→ Exercise: Below is a listing; reproduce each line of it exactly.

== Segment start ==

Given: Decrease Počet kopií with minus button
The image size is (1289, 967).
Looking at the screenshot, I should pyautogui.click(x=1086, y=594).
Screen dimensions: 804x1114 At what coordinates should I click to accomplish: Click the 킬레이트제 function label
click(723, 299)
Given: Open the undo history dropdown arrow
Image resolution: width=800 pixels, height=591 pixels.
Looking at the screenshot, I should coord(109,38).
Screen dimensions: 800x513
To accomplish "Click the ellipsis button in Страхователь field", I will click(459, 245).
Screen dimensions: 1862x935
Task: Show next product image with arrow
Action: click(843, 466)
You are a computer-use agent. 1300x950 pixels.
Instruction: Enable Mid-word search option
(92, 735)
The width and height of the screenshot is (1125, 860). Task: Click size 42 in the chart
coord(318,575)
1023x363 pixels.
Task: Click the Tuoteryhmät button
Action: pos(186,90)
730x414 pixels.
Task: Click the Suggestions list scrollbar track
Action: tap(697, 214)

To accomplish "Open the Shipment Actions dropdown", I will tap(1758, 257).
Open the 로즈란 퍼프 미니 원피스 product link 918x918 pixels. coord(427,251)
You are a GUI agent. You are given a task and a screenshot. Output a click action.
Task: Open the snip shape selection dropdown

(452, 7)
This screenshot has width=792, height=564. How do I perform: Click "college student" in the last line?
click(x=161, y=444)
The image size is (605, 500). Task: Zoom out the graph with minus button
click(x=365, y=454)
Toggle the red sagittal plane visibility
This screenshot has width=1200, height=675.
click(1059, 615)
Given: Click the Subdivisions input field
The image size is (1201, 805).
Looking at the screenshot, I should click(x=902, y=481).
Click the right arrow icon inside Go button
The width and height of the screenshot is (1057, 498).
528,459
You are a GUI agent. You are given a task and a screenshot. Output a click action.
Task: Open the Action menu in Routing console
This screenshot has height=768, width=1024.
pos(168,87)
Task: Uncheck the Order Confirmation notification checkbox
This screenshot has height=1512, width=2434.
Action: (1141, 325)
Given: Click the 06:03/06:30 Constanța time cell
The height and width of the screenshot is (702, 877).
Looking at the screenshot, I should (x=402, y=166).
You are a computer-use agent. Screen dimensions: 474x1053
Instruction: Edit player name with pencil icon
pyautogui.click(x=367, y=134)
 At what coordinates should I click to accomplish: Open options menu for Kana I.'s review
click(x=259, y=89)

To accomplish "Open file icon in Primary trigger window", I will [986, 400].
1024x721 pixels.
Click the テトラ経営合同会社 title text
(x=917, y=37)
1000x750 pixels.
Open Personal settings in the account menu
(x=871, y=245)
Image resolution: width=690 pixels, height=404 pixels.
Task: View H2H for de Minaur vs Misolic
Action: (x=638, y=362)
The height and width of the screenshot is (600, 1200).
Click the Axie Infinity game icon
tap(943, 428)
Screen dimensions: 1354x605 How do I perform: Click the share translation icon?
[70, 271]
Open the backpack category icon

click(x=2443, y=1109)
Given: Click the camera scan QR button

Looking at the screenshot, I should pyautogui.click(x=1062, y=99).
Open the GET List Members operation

== Segment end ==

→ Solution below:
Given: Decrease Počet kopií with minus button
The image size is (1289, 967).
Looking at the screenshot, I should pyautogui.click(x=1086, y=594).
Screen dimensions: 804x1114 At what coordinates should I click to accomplish: Click the 킬레이트제 function label
click(723, 299)
Given: Open the undo history dropdown arrow
Image resolution: width=800 pixels, height=591 pixels.
Looking at the screenshot, I should coord(109,38).
Screen dimensions: 800x513
To accomplish "Click the ellipsis button in Страхователь field", I will click(459, 245).
Screen dimensions: 1862x935
Task: Show next product image with arrow
Action: click(843, 466)
You are a computer-use agent. 1300x950 pixels.
Instruction: Enable Mid-word search option
(92, 735)
The width and height of the screenshot is (1125, 860). Task: Click size 42 in the chart
coord(318,575)
1023x363 pixels.
Task: Click the Tuoteryhmät button
Action: pos(186,90)
730x414 pixels.
Task: Click the Suggestions list scrollbar track
Action: tap(697, 214)

To accomplish "Open the Shipment Actions dropdown", I will tap(1758, 257).
Open the 로즈란 퍼프 미니 원피스 product link 918x918 pixels. coord(427,251)
You are a GUI agent. You are given a task and a screenshot. Output a click action.
Task: Open the snip shape selection dropdown

(452, 7)
This screenshot has width=792, height=564. How do I perform: Click "college student" in the last line?
click(x=161, y=444)
The image size is (605, 500). Task: Zoom out the graph with minus button
click(x=365, y=454)
Toggle the red sagittal plane visibility
This screenshot has width=1200, height=675.
click(1059, 615)
Given: Click the Subdivisions input field
The image size is (1201, 805).
Looking at the screenshot, I should click(x=902, y=481).
Click the right arrow icon inside Go button
The width and height of the screenshot is (1057, 498).
528,459
You are a GUI agent. You are given a task and a screenshot. Output a click action.
Task: Open the Action menu in Routing console
This screenshot has height=768, width=1024.
pos(168,87)
Task: Uncheck the Order Confirmation notification checkbox
This screenshot has height=1512, width=2434.
Action: (1141, 325)
Given: Click the 06:03/06:30 Constanța time cell
The height and width of the screenshot is (702, 877).
Looking at the screenshot, I should (x=402, y=166).
You are a computer-use agent. Screen dimensions: 474x1053
Instruction: Edit player name with pencil icon
pyautogui.click(x=367, y=134)
 At what coordinates should I click to accomplish: Open options menu for Kana I.'s review
click(x=259, y=89)

To accomplish "Open file icon in Primary trigger window", I will [986, 400].
1024x721 pixels.
Click the テトラ経営合同会社 title text
(x=917, y=37)
1000x750 pixels.
Open Personal settings in the account menu
(x=871, y=245)
Image resolution: width=690 pixels, height=404 pixels.
Task: View H2H for de Minaur vs Misolic
Action: (x=638, y=362)
The height and width of the screenshot is (600, 1200).
Click the Axie Infinity game icon
tap(943, 428)
Screen dimensions: 1354x605 How do I perform: Click the share translation icon?
[70, 271]
Open the backpack category icon

click(x=2443, y=1109)
Given: Click the camera scan QR button

Looking at the screenshot, I should pyautogui.click(x=1062, y=99).
Open the GET List Members operation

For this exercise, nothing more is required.